(Dataset entries)
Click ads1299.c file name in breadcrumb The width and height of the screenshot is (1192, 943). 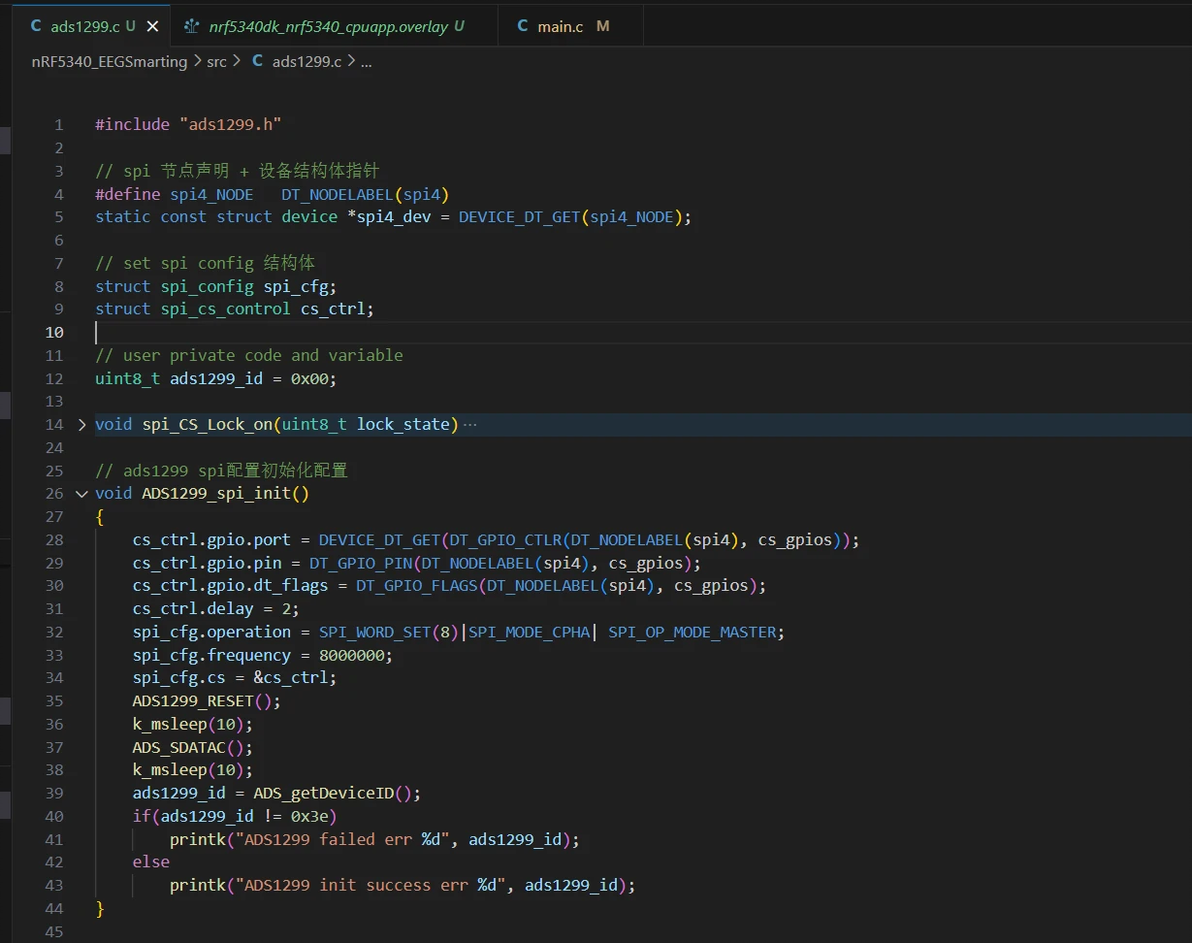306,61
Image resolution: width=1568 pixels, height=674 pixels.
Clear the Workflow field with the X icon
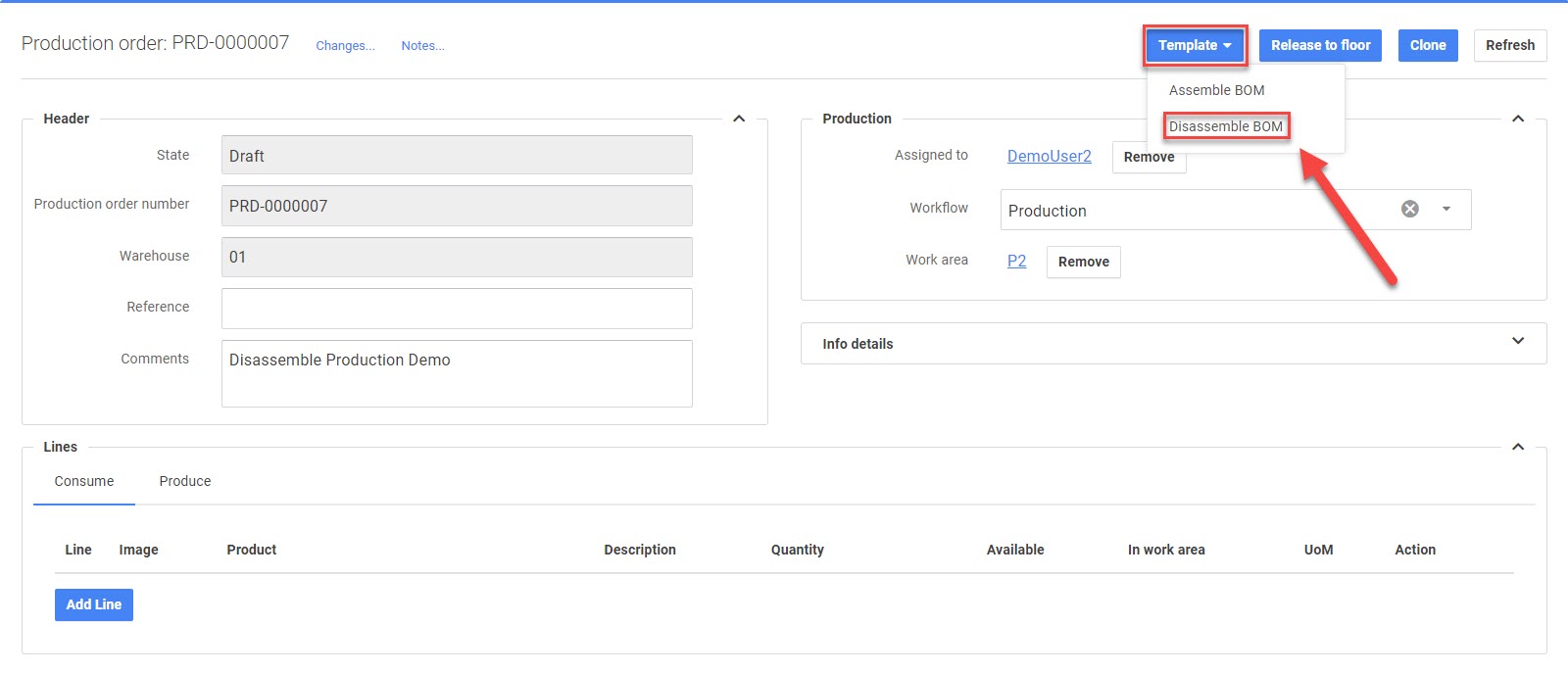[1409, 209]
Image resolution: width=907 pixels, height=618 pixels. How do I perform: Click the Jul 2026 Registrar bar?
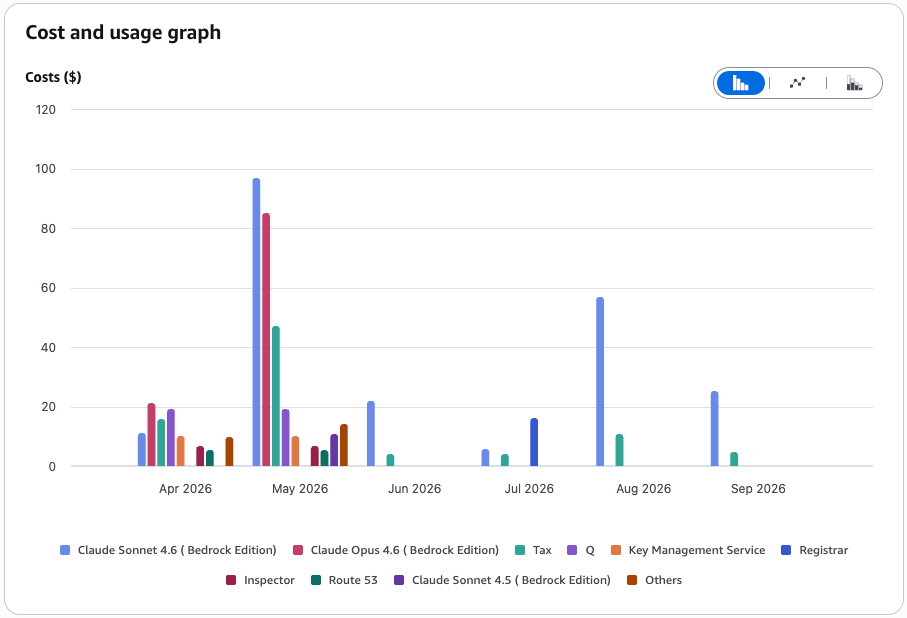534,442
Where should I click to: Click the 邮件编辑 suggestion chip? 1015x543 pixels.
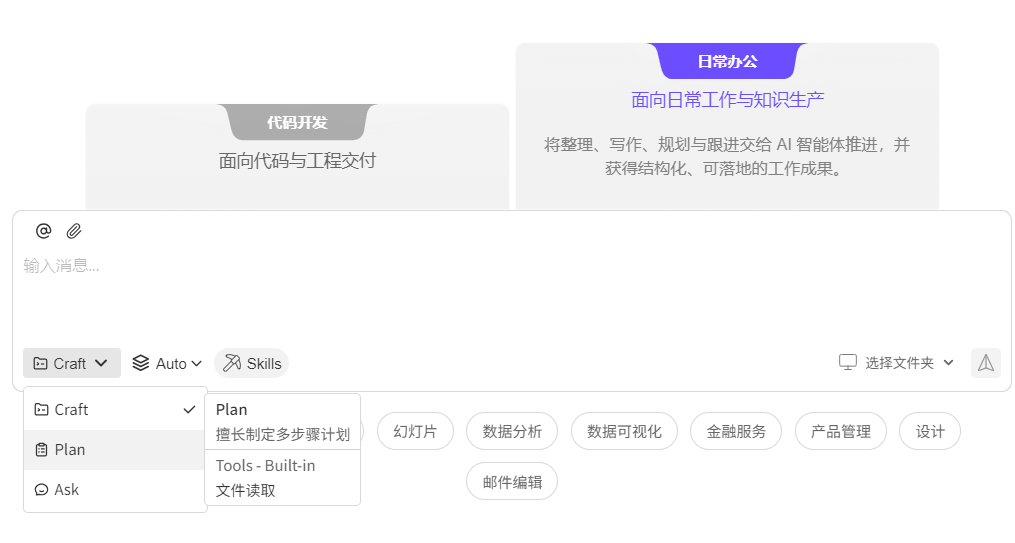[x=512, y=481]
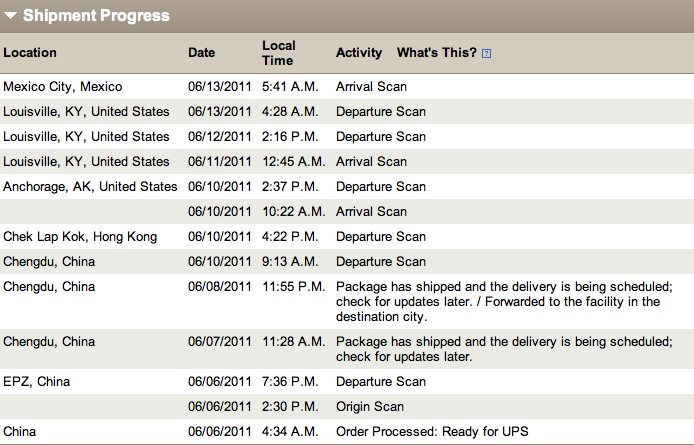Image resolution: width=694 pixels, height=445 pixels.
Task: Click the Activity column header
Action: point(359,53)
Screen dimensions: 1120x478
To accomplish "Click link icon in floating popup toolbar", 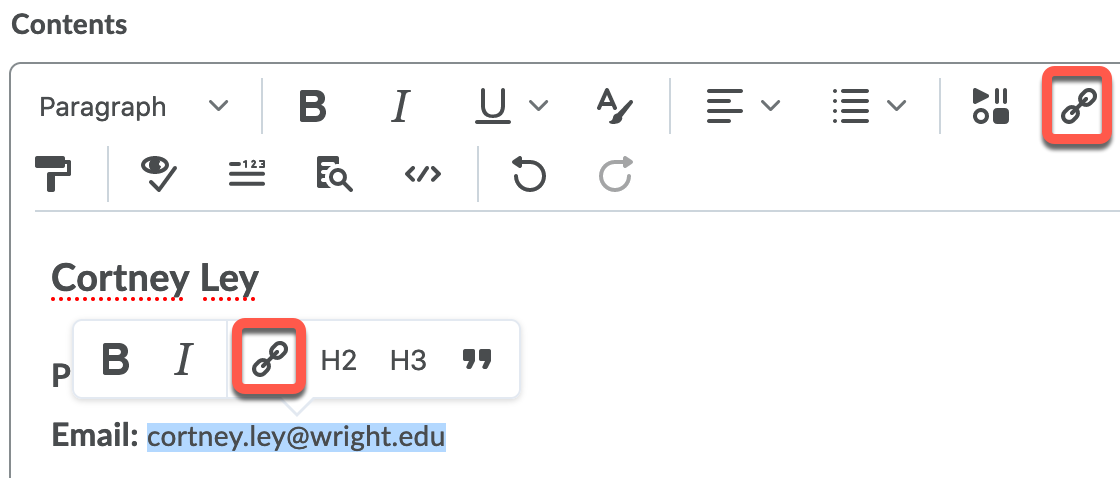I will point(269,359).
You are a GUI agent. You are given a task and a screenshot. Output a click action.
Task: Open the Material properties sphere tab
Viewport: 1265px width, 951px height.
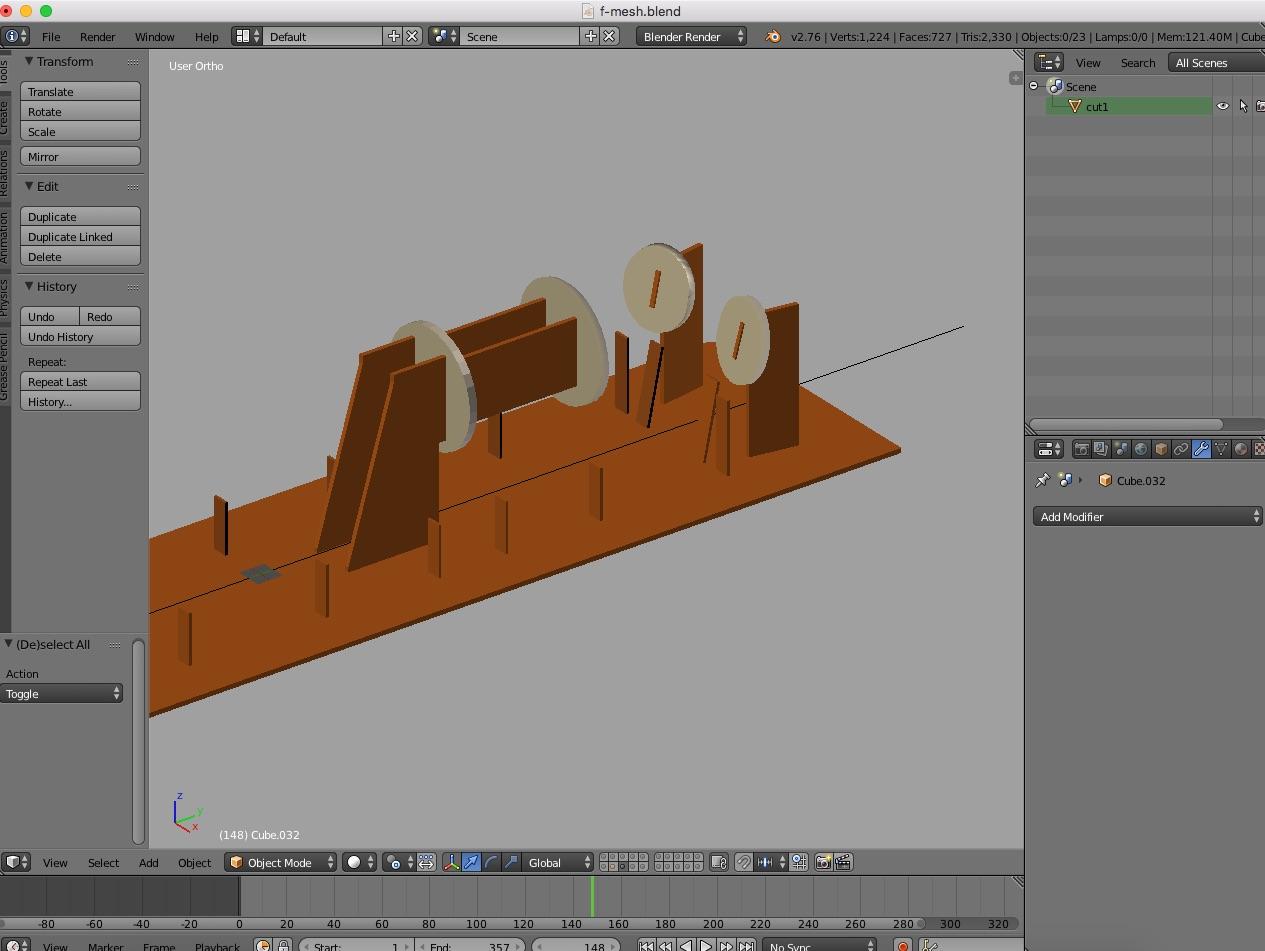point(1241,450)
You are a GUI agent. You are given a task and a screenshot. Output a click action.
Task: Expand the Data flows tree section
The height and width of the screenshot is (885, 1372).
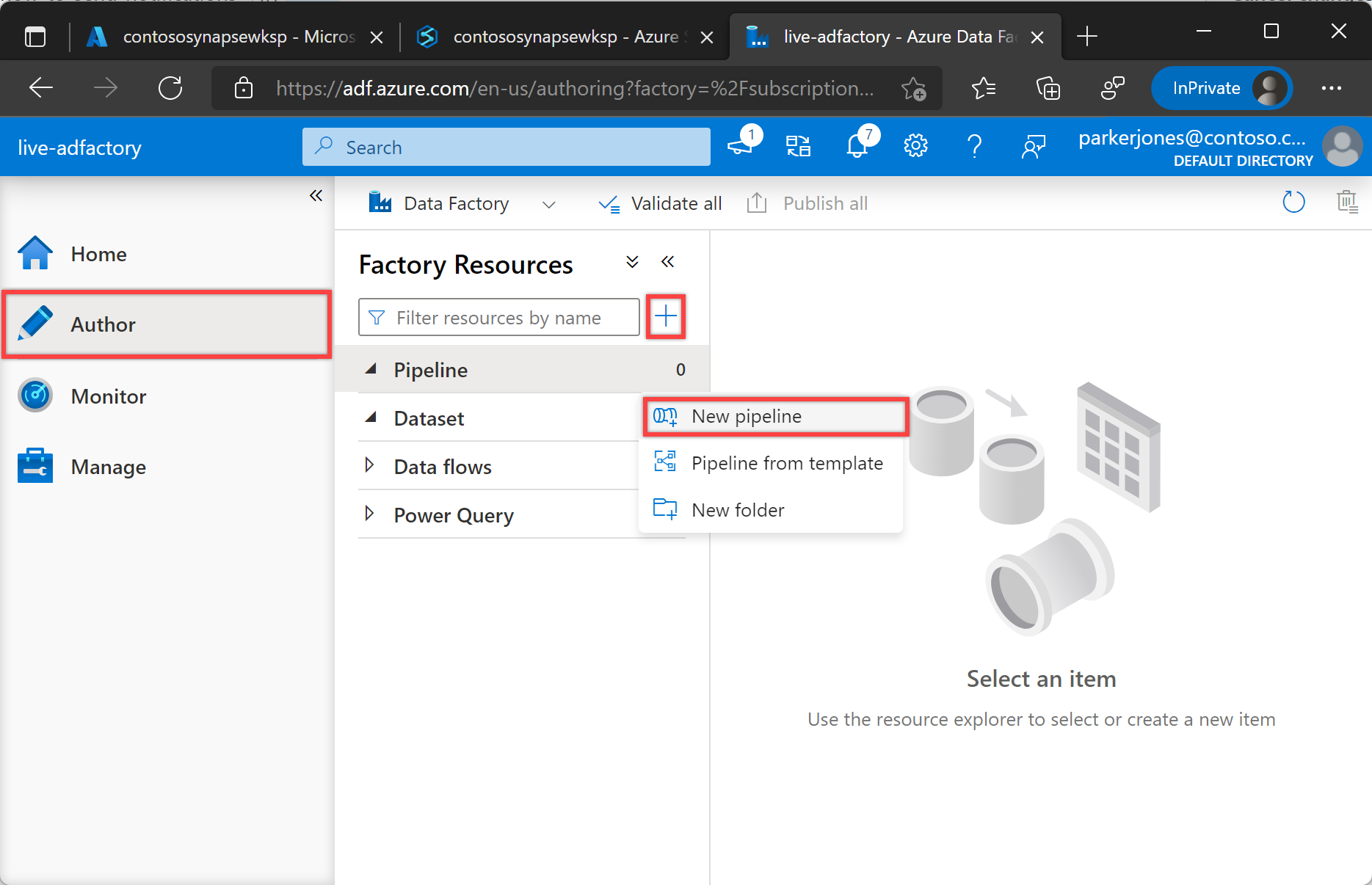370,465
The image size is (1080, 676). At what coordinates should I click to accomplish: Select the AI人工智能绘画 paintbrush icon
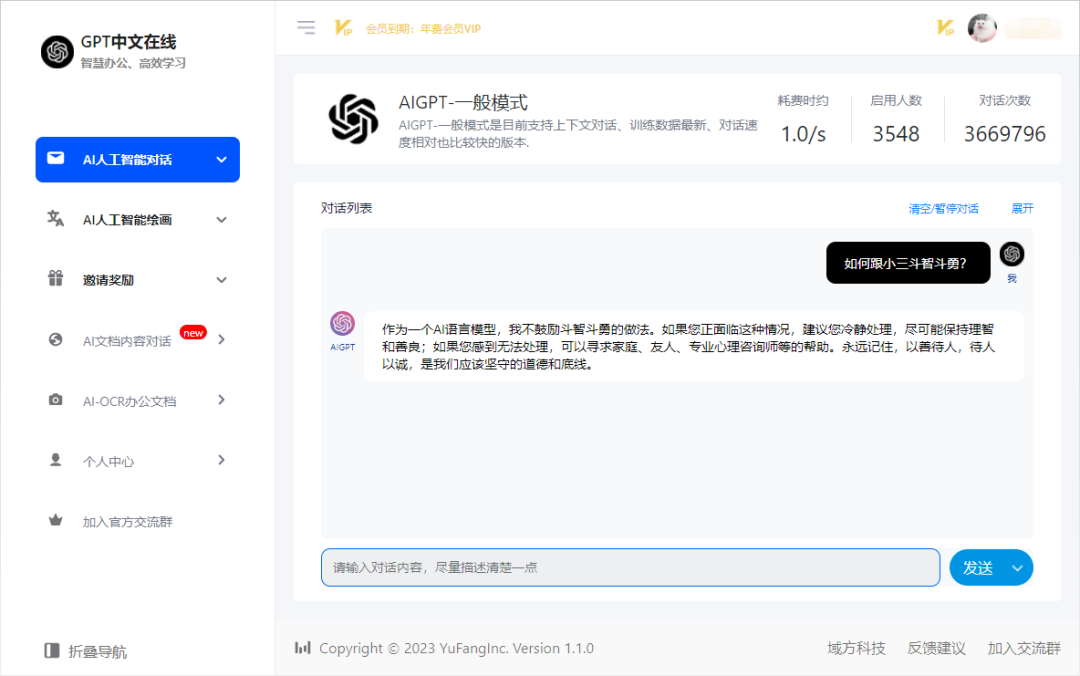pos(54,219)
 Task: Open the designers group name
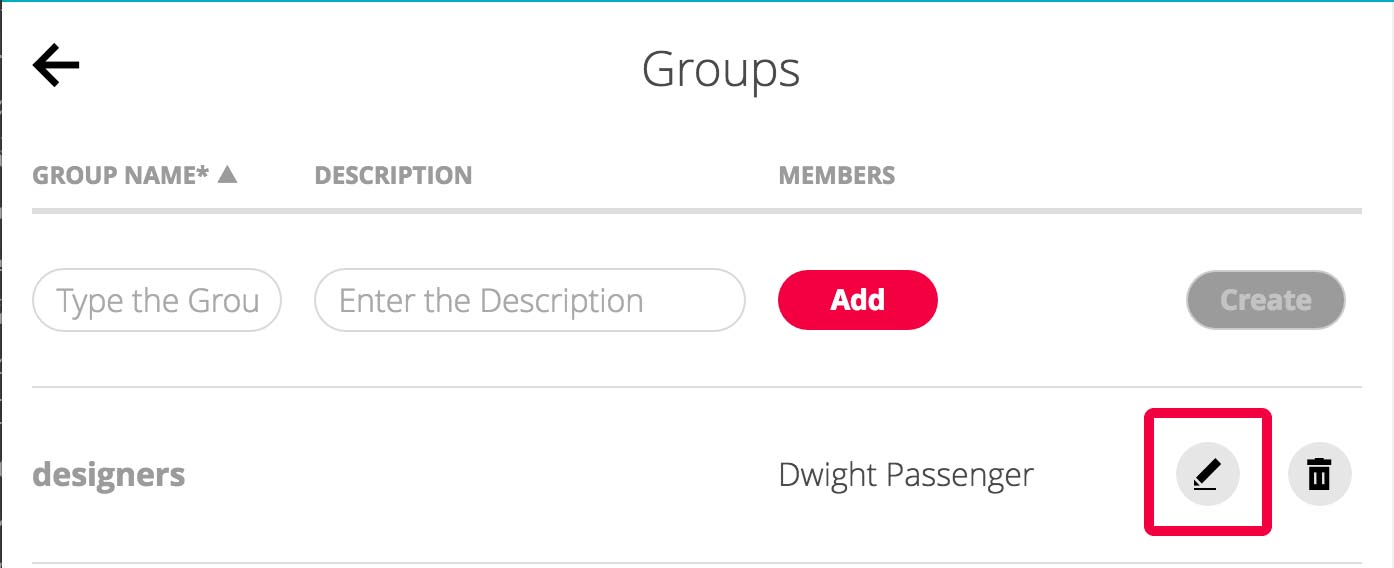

- Task brief
Filter the records for lines containing the word "Open" and copy each one.

- Worked solution
Task: Open the Material properties sphere tab
 Task: Open the designers group name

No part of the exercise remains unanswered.